Furthermore, the books were disappointing because they focused so strictly on the Gospel of Mark. Neither book was interested in the actual history, which led to some blunders. Rhoads & Michie, for instance, lump all the various opponents of Jesus together, in spite of the radical differences between the Pharisees and the chief priests. Smith speaks about the Pharisees as if they were the leaders of Israel. Both books, therefore, could use a good dose of N. T. Wright.
The strict focus on Mark also meant that Mark was read out of the context of the whole canon. In particular, Mark was read without much reference at all to the Old Testament background. While both books do recognize that Mark sometimes alludes to the Old Testament, they don’t do much with that framework. I would have preferred to see more discussion of the symbolism in Mark’s Gospel, for instance.
All of which is to say that, though I did learn some things from these books and will be referring to them as I work on Mark’s Gospel in my sermon preparation, they were not as profitable as I had hoped.
I would also add that, in spite of his great title (drawn from a poem by D. H. Lawrence), Smith doesn’t really talk about Mark as “a lion with wings.” Of course, that discussion is probably beyond Smith’s particular focus, but it is interesting that the Christian tradition identified Mark’s Gospel with the lion face of the cherubim.
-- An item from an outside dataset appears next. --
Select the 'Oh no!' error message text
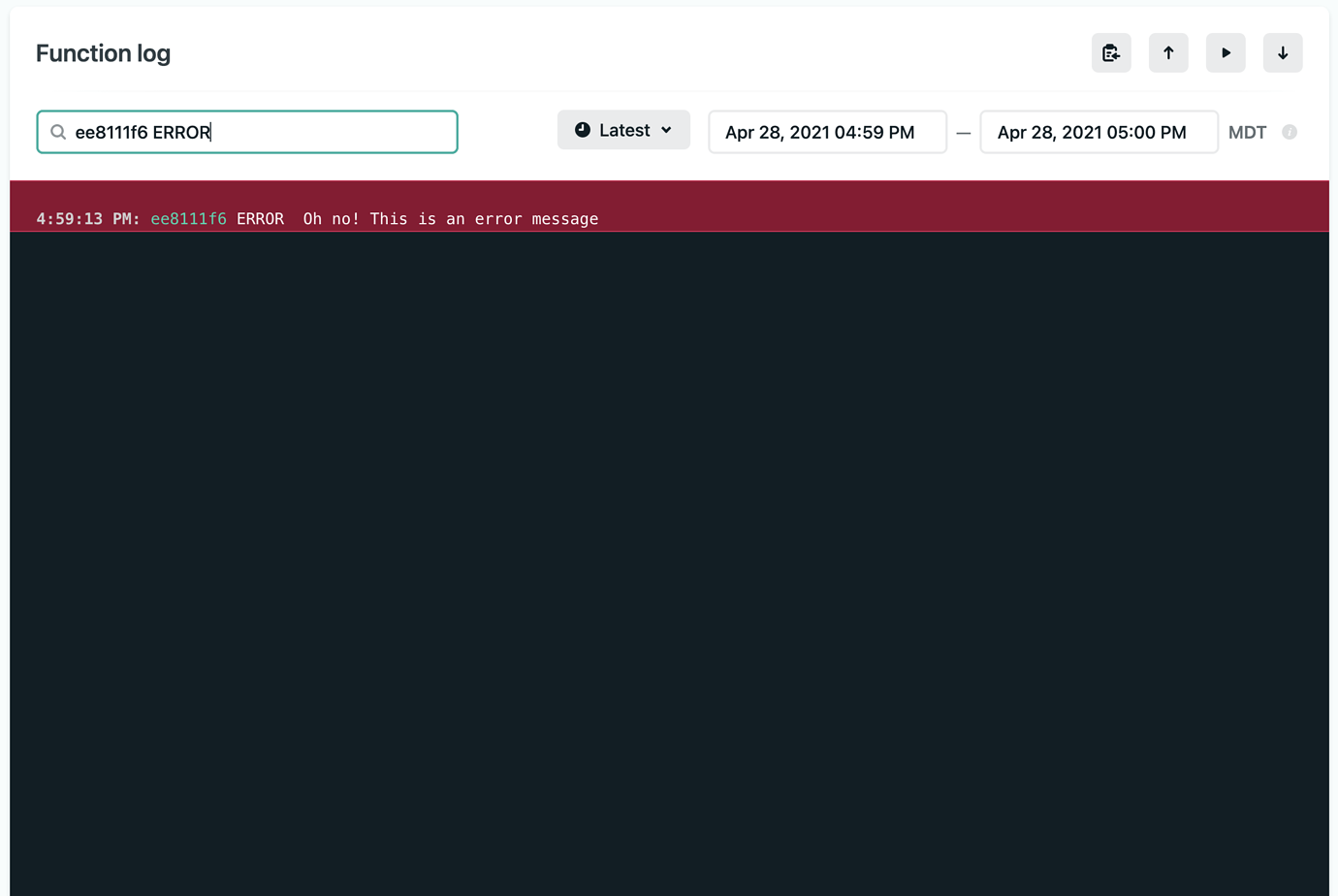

Identifying Matthew as the man, Luke as the ox, and John as the eagle, however, seems wrong to me. Matthew is the ox (priest), Mark the lion (king), Luke the eagle (prophet), and John the man (image of God). Nevertheless, the tradition did get Mark right, and the cover of Smith’s book has a really cute picture of Mark, the winged lion, writing his Gospel, with a rather sheepish look on his face. The picture is from Hereford Cathedral in the 12th century.